7.3 From the construction of the S-matrix, we had identified the interaction matrix as that which encodes the non-trivial reflection and lack of transparency off a potential. In this problem, we'll provide another interpretation of the optical theorem and find a constraint on the eigenvalues of the interaction matrix.

(a) Prove that any matrix \(\mathbb{A}\) can be expressed as the sum of two Hermitian matrices \(\mathbb{H}_{1}, \mathbb{H}_{2}\) as \(\mathbb{A}=\mathbb{H}_{1}+i \mathbb{H}_{2}\).

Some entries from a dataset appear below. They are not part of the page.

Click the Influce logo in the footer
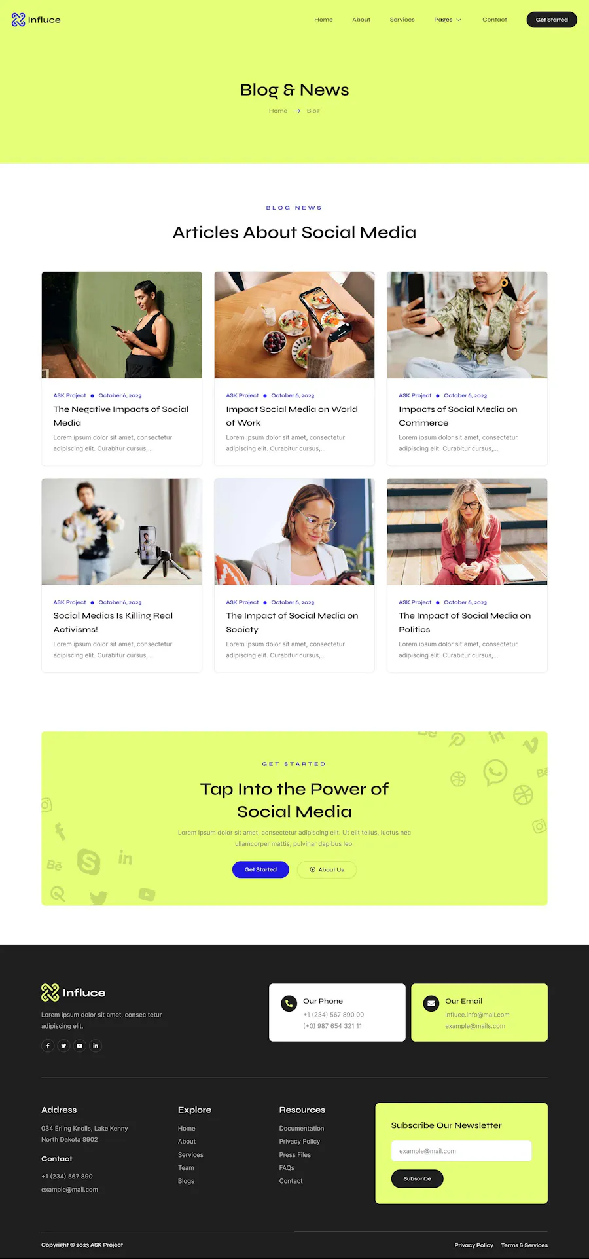Image resolution: width=589 pixels, height=1259 pixels. pyautogui.click(x=73, y=993)
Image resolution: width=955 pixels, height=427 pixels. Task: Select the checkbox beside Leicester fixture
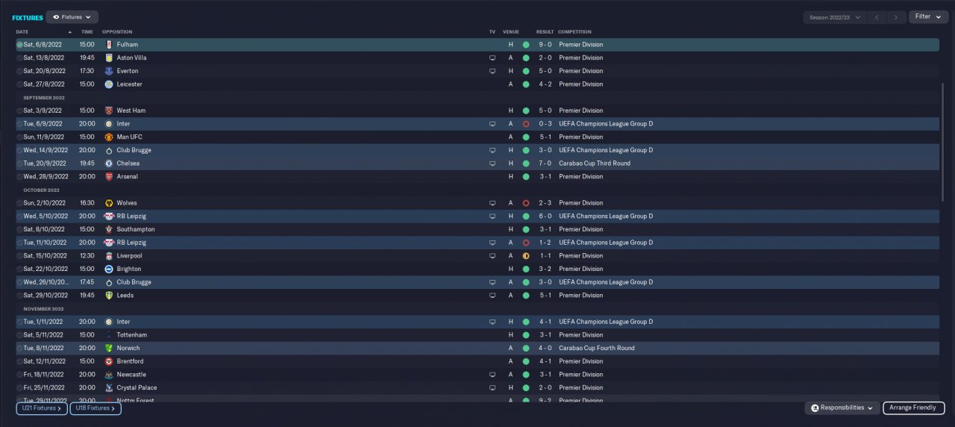(x=19, y=84)
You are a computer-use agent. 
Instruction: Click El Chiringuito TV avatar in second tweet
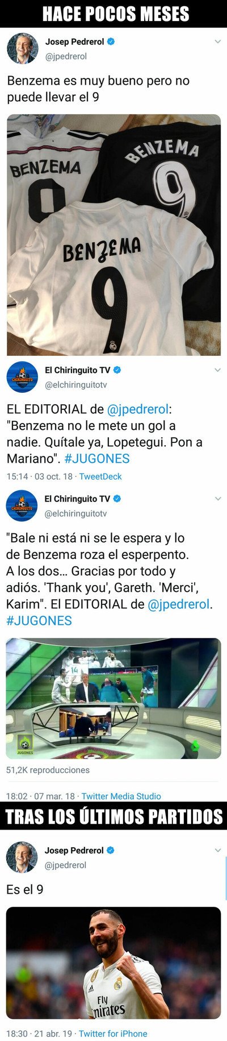[22, 376]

(b) Using this result, we can write the interaction matrix as \(\hat{\mathcal{M}}=\mathbb{X}+i \mathbb{Y}\), for two Hermitian matrices \(\mathbb{X}, \mathbb{Y}\). Call the eigenvalues of these matrices \(x_{n}\) and \(y_{n}\), respectively, for \(n\) that ranges over the dimension of the interaction matrix. Show that these eigenvalues lie on the circle in the \(\left(x_{n}, y_{n}\right)\) plane centered at \((0,1)\) with radius 1 . The representation of this circle is called an Argand diagram.

(c) Explicitly determine the eigenvalues for the interaction matrix \(\hat{\mathcal{M}}\) of the narrow potential barrier provided in Eq. (7.94). Do they live on the Argand circle? Can any point on the Argand circle be realized, for particular values of momentum?